On the other hand, US imperialism and its fascistic allies in the region are increasingly raising the possibility of military and other forms of provocations against Venezuela to overthrow Maduro.

The threat of a US military incursion is not off the table in the context of an expanding third world war and imperialist push to recolonize the world. The economic and military ties between Caracas and Moscow, Beijing and, to a lesser extent, Teheran, are intolerable for Washington in its “own backyard” as it prepares for military conflict against China and Russia. 

As thousands marched in Barinas on Saturday, about 3,500 fascists cheered for González and Machado at the fascistic CPAC rally hosted by Jair Bolsonaro in Brazil, following an appeal by former Chilean presidential candidate José Antonio Kast—an open defender of the fascist dictator Augusto Pinochet—for an international coalition to overthrow Maduro and have Venezuelan expatriates return. “We have to use all our tools to dislodge this narco-dictator,” he said, “including the creation of a coalition to help Venezuelans free themselves from the dictatorship.” 

Meanwhile, six opposition campaign leaders wanted by the Maduro regime have received political asylum for over 100 days at the Argentine embassy in Caracas. Argentine President Javier Milei, who belongs along with Machado to the fascistic Madrid Forum and has legitimized the crimes under the last Argentine military dictatorship, has aggressively pushed to steer the region into the US-NATO camp.

Under the ally of Milei and Kast, Donald Trump, who is leading the polls ahead of the US presidential elections in November, economic sanctions were intensified and a failed attempt was launched to send US mercenaries to kidnap Maduro and the Venezuelan leadership and install the self-proclaimed “interim President” Juan Guaidó. 

For its part, the Maduro administration has combined the usual “anti-imperialist” rhetoric, military saber-rattling about taking over disputed territory in neighboring Guyana and new agreements with Moscow with appeals to US imperialism to reach a new agreement. 

Last week, Maduro agreed to a request by the Biden administration to renew negotiations in Doha, Qatar, on the sidelines of the Israel-Hamas talks overseen by the CIA. 

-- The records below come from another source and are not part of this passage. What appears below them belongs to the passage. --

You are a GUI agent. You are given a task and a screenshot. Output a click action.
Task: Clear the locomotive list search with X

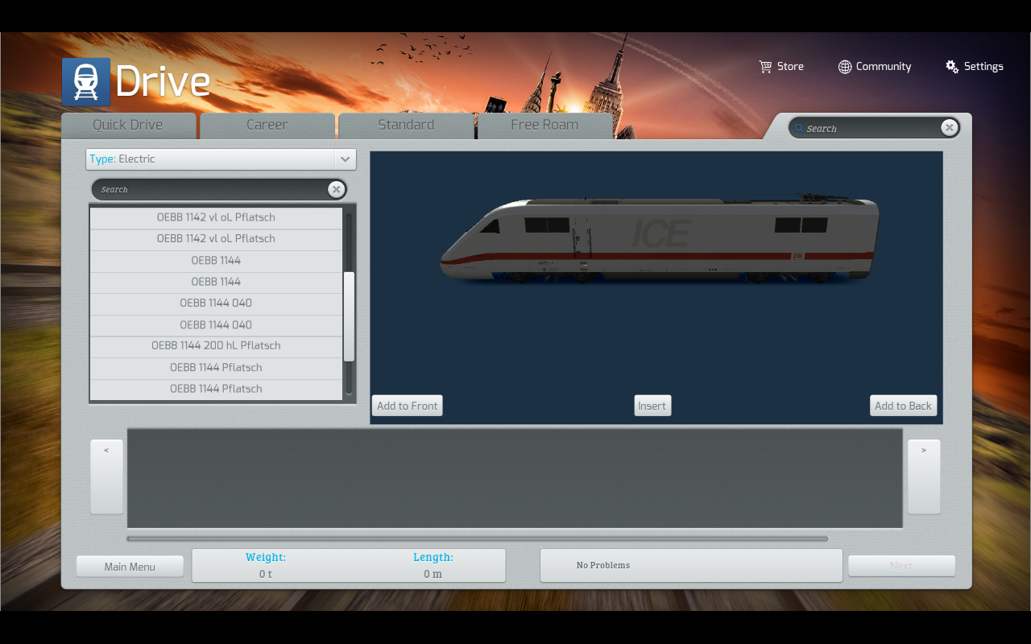pos(336,189)
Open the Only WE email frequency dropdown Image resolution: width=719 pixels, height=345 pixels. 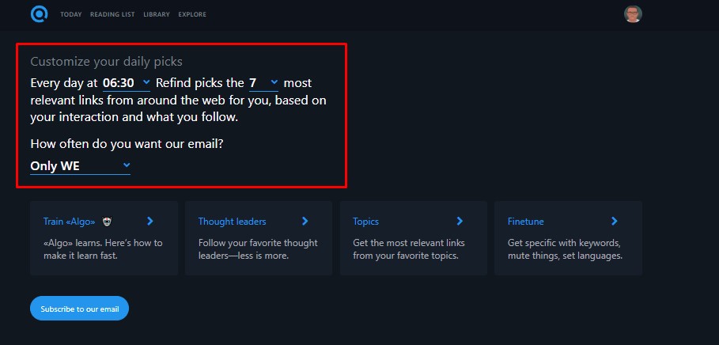[x=80, y=166]
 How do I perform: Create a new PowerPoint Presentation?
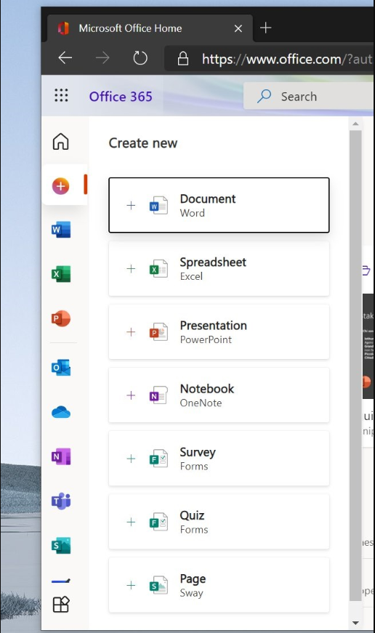pos(219,332)
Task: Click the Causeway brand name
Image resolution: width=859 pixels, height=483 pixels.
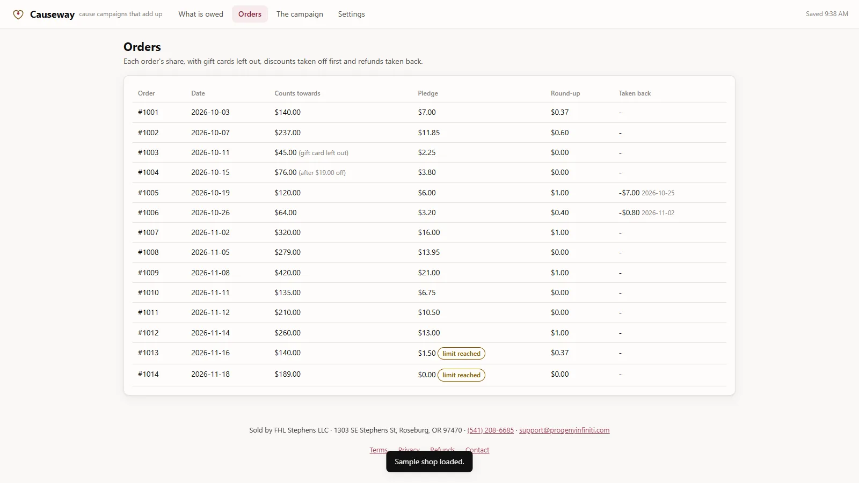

According to Geoff Ramsey of the imperialist think tank Atlantic Council, Washington fears that Maduro might ban the candidacy of Gonzalez at the last minute and hopes to dangle an offer of US sanctions relief in exchange for letting the elections take their course. Legal appeals have been presented before Venezuela’s Supreme Court to disqualify González, arrest Machado and suspend the elections.

The Venezuelan government has insisted that discussions should be limited to last year’s bilateral agreement in Qatar, which means that Caracas does not even want to discuss the elections. 

Sanctions on trading Venezuelan oil were reinstated in April after the banning of Machado, but the US Treasury Department has given special licenses to certain US and European companies. The US government has become the de facto authority over most Venezuelan oil production.

On the other hand, a US appeals court ruled last Wednesday that Venezuela’s most valuable foreign asset, the oil company CITGO, cannot be used as collateral for US corporations and bondholders demanding compensation from unpaid debt and for nationalizations by Caracas. 

CITGO, which still manages over 4,000 gas stations and two major oil refineries, will thus remain in the hands of the US-backed opposition, which is merely a front for US intelligence. In 2019, Washington took the blatantly illegal decision to steal the company from Caracas and hand it over to Guaidó and his lackeys to finance regime change and stuff their pockets.